● **Page text**
## start

Mailing List Archive

Wiki conversion script updates
The conversion script now includes old revisions of articles. I've tried
it on the Esperanto and Polish databases which I had handy, so far it
seems to work. Please test on other languages if you dare.

It shouldn't be too hard to modify this code to extract just the old
versions from the old English wikipedia and drop them into the current
database there, as well.

Notes:
* Since user accounts are not transferred, there is no numerical user ID
to put in the old_user field. Currently this results in the wiki
thinking the user name in old_user_text was an IP address and trying to
mask the last 3 digits, and not making links to user pages in the
history lists. The digit masking is definitely wrong, however not making
the links is arguably correct behavior.

* The most recent revision still has its user, comment, and timestamp
wiped and replaced with "conversion script", "automatic conversion", and
time of conversion. Would it not be nicer to keep the previous user,
comment, and timestamp, as is done with the older revisions?

* We might, however, still want to add a note that conversion took
place, so it's an obvious cutoff in the history list.

## end

● **Extracted records**
## start

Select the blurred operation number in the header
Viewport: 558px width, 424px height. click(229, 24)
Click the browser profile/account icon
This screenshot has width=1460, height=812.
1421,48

## end
## start

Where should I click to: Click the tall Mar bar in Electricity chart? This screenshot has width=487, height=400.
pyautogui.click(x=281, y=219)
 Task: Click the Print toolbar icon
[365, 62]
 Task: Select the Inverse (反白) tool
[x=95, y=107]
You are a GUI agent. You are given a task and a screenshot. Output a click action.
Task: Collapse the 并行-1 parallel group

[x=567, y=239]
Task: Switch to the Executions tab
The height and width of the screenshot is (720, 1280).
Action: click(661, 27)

## end
## start

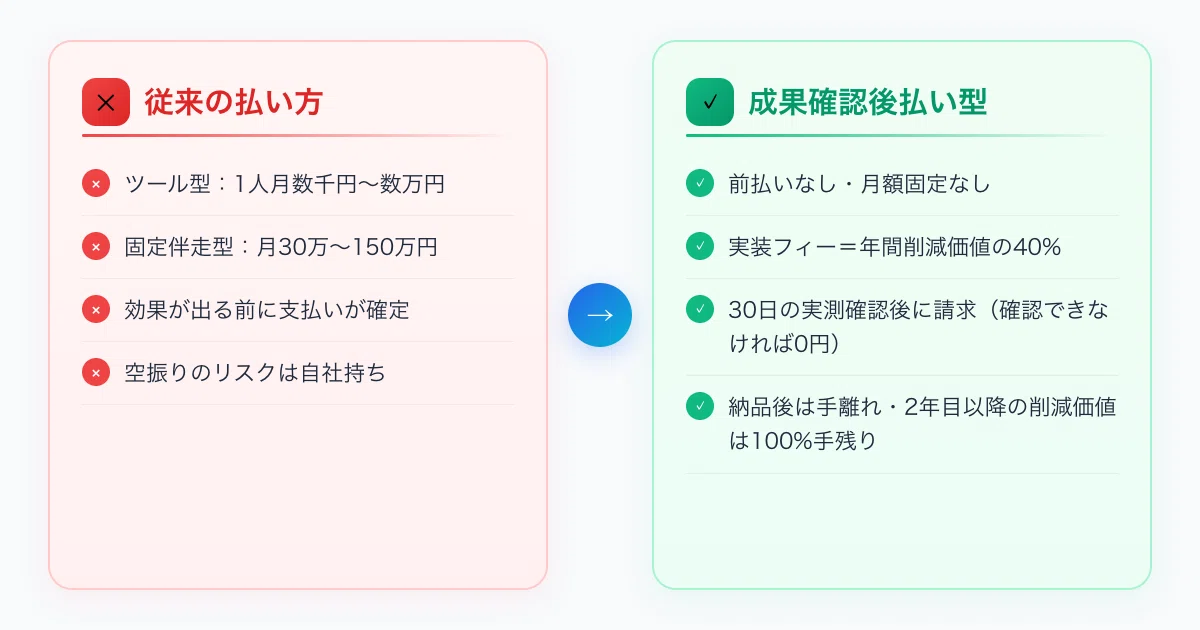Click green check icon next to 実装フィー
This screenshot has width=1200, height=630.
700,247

## end

● **Instructions**
a) In the post about the wiki conversion script, what values replace the most recent revision's user, comment, and timestamp? List all of them.
b) Answer these questions from the post about the wiki conversion script:
(i) Which databases did the writer try the script on?
(ii) Which field has no numerical user ID to put in it?
(iii) How many digits does the wiki try to mask?
c) Can you carry on the post about the wiki conversion script from its last sentence?
The material comes from a different source than the post about the wiki conversion script.

● **Outputs**
a) "conversion script", "automatic conversion", and the time of conversion

b)
(i) The Esperanto and Polish databases
(ii) The old_user field
(iii) The last 3 digits

c)
* Do we want to run fixLinks() on the old page versions? (This changes
/subpage links into Page:subpage links.) Right now I do so to preserve
link functionality, but this may not be appropriate, as it changes the
content of previous versions slightly. The purpose of keeping old
versions is to see what changed, so we might prefer to have the
unchanged (and no longer working) /subpage links. Comments?

-- brion vibber (brion @ pobox.com)
RE: Wiki conversion script updates [ In reply to ]
On mar, 2002-03-12 at 12:56, Magnus Manske wrote:
> Congratulations! You succeeded where I failed miserably.

Now, if I can only figure out how to read those occasional garbled
_current_ page files...

> Suggestion: Keep all old versions as they are, and generate an "artificial"
> edit, signed with "conversion script", where the sctual "subpage
> translation" takes place. So all old versions are stored correctly, and the
> conversion itself is more transparent.

Sounds reasonable. I'll try hacking that into place later today.

> Really, great work! :)

Thanks!

-- brion vibber (brion @ pobox.com)